Mentira e impunidad

  Por Daniel ButruilleEs patética la situación de la infame Torre Administrativa.

Muestra al mismo tiempo una acumulación de mentiras por parte de la Administración estatal pasada, incompetencia sin límites de parte de quienes están encargados del proyecto (¿quiénes son?), y una impunidad escandalosa, ya que después de dos años de retraso y cientos de millones de pesos con cargo a los ciudadanos del Estado, no se ha señalado todavía a ni un responsable, ni una sanción administrativa, mostrando así que los dos gobiernos recientes del Estado son cómplices sin excusas de un despilfarro monumental que tendremos que pagar durante varias generaciones.

Resulta que mucho de lo declarado por la Administración estatal anterior era mentira, verdades a medias, engaños a una ciudadanía a la cual sólo se le afirmaba que este monumento a la vanidad no iba a causar erogaciones del erario, que el contratista aportaba todos los recursos necesarios y que los iba a recuperar mediante pagos mensuales escalonados a 20 años.

Milagrosamente, el monto de estos pagos representaba el equivalente de las rentas mensuales desembolsadas por la Administración en cientos de oficinas y edificios que por arte de magia se iban a desocupar, así que gracias a la genialidad de la operación, después de 20 años el Estado iba a ser dueño de un patrimonio que sería la envidia de las generaciones futuras. Además, ¡oh coincidencia tan afortunada!, el inmueble sería entregado justo a la terminación del sexenio, como un evidente favor a la nueva Administración que sólo tendría que mudarse a las nuevas paredes.

Llega el cambio de Administración, termina el primer acto de la tragedia: el edificio no está terminado. Se retrasará su entrega “unos cuantos” meses.

De la mentira pasamos a la incompetencia. En la Administración actual, ¿quién conoce los términos de la contratación de la obra? ¡Hasta el Gobernador reconoce que “creía” que se trataba de un proyecto “llave en mano”!

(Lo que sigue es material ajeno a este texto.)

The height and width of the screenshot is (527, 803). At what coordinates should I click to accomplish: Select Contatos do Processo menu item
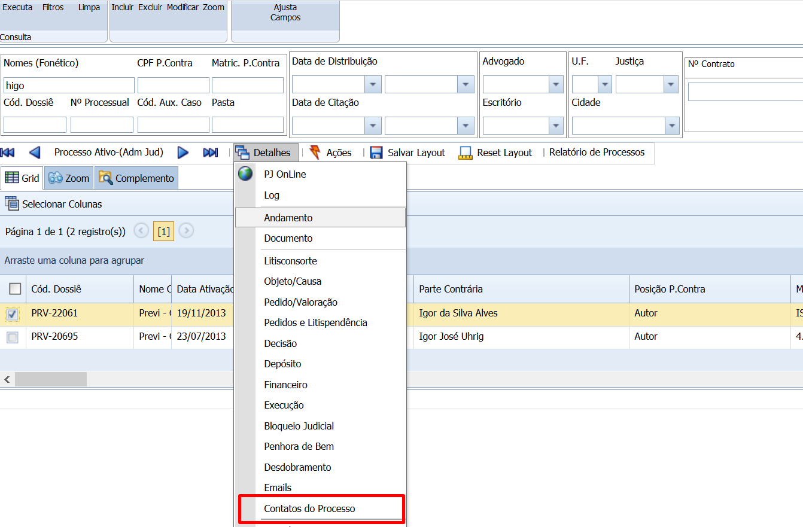pos(309,508)
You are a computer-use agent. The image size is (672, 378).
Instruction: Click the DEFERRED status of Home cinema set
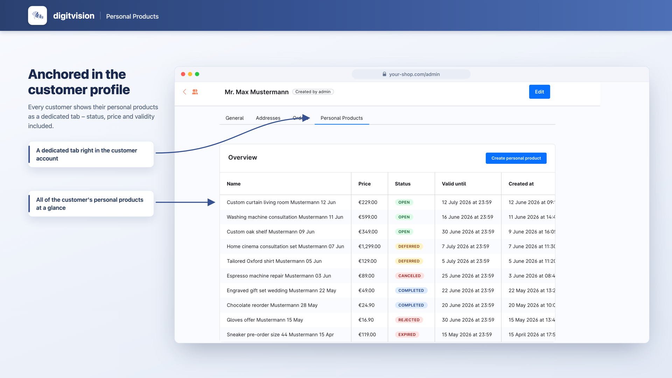point(409,246)
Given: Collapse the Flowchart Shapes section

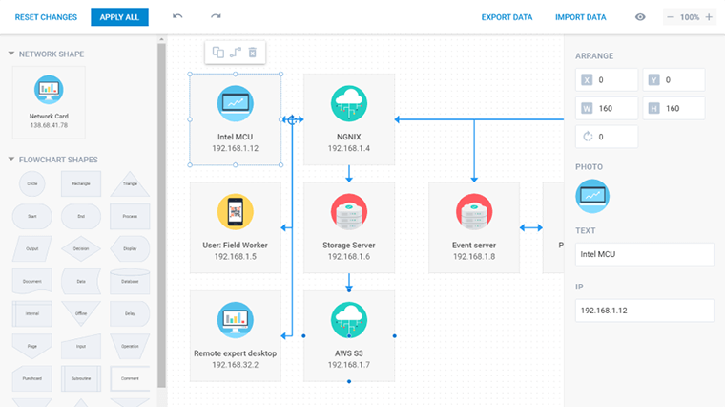Looking at the screenshot, I should tap(11, 160).
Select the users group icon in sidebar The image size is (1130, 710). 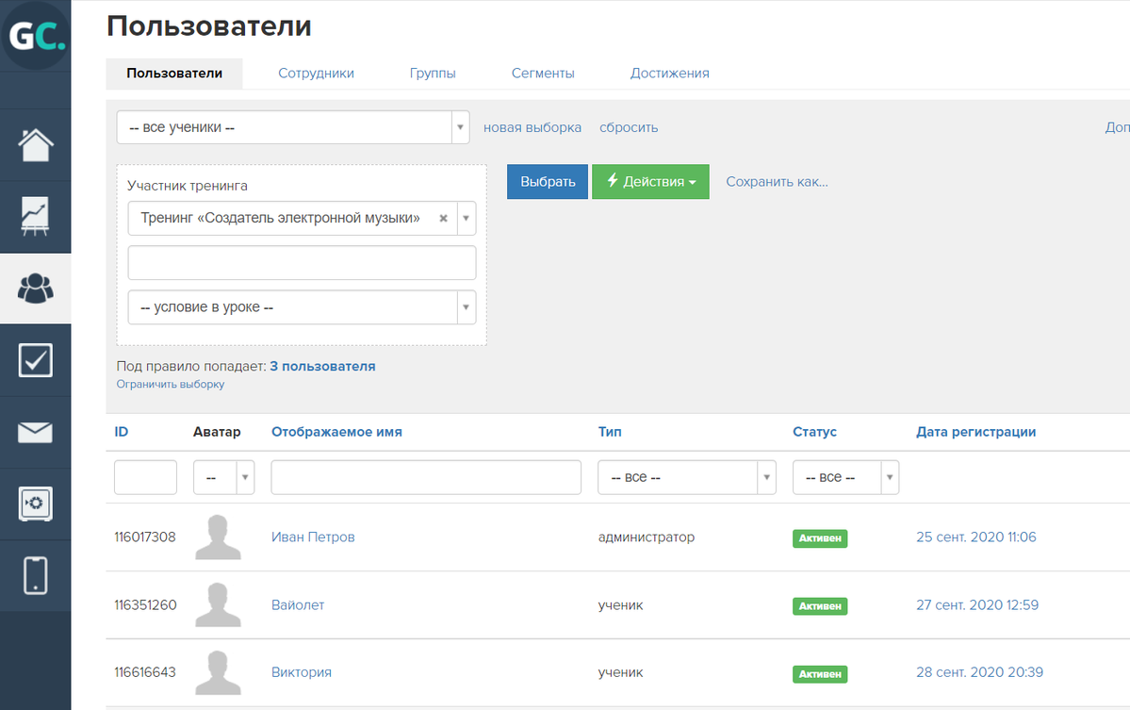[36, 289]
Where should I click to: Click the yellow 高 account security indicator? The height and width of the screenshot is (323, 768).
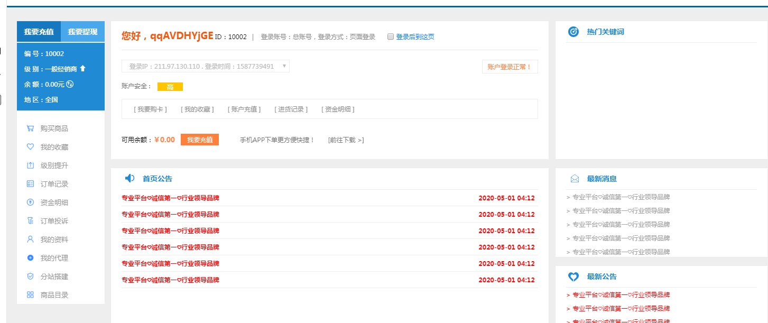point(170,87)
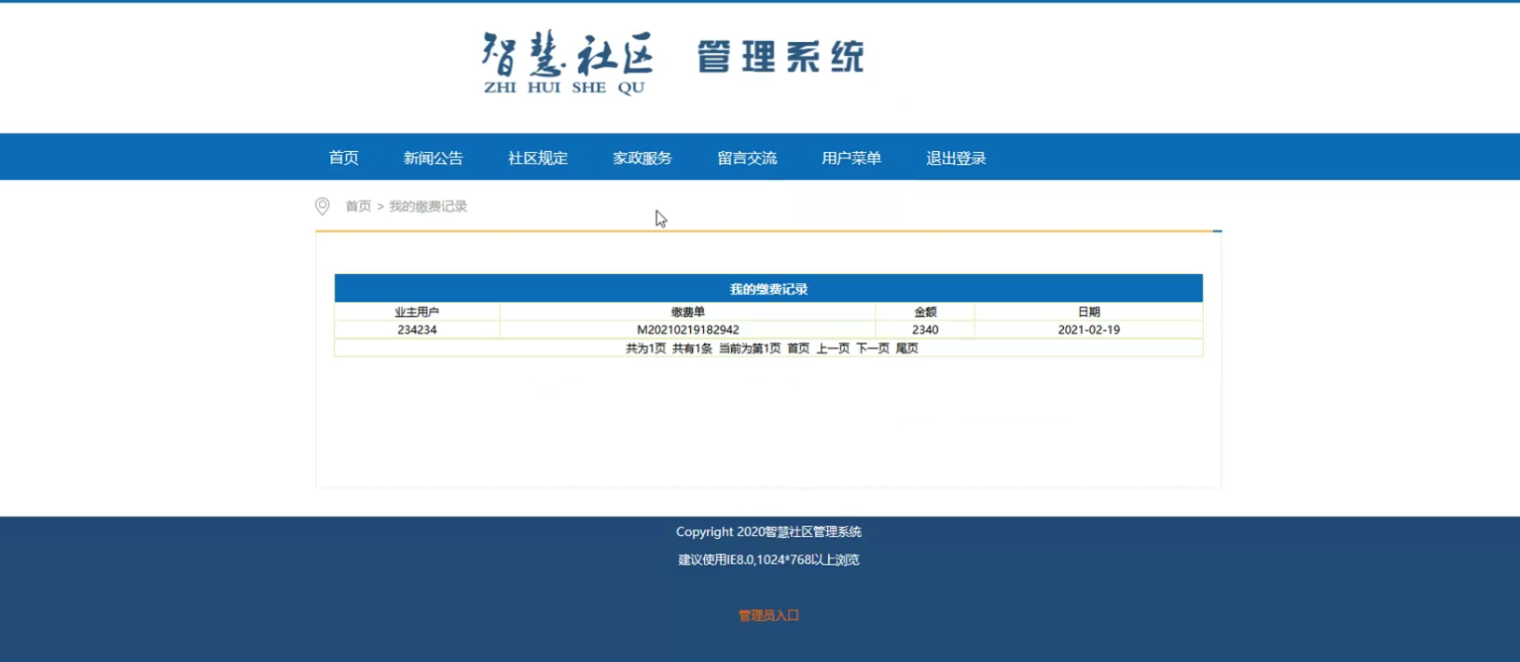
Task: Click the 下一页 pagination link
Action: tap(873, 349)
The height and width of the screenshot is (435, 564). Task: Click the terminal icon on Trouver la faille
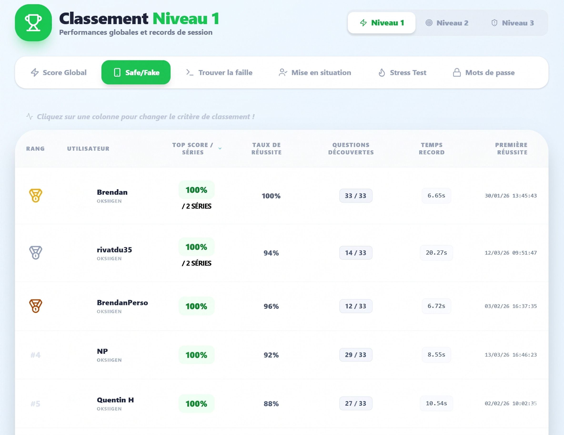pos(190,72)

Ahora resulta que nadie le ha señalado que se acabó el contrato con el constructor. ¡Ya está cobrando y el cascarón está vacío e inservible! ¡Sorpresa! Sólo estaba contratada la obra negra.

¿Incompetencia o ingenuidad fingida? ¿De dónde salieron los 200 millones de pesos para acondicionar el Pabellón Ciudadano inaugurado en septiembre? ¿De dónde saldrán los varios cientos de millones de pesos que requiere (más lo que se acumule en los próximos meses) para acondicionar su interior? ¡Que se las arregle el Tesorero! Que incorpore estos despilfarros en la austeridad que acaba de decretar para permitir el pago de la deuda astronómica heredada de la Administración anterior (¿también?).

¿Dónde está la congruencia? ¿En qué manos tan incompetentes estamos abandonados? Más vale tener el cinturón bien abrochado para aguantar los sobresaltos que van a ser espectaculares. De Estado modelo en eficiencia, Nuevo León pasa a ser modelo en ineptitud.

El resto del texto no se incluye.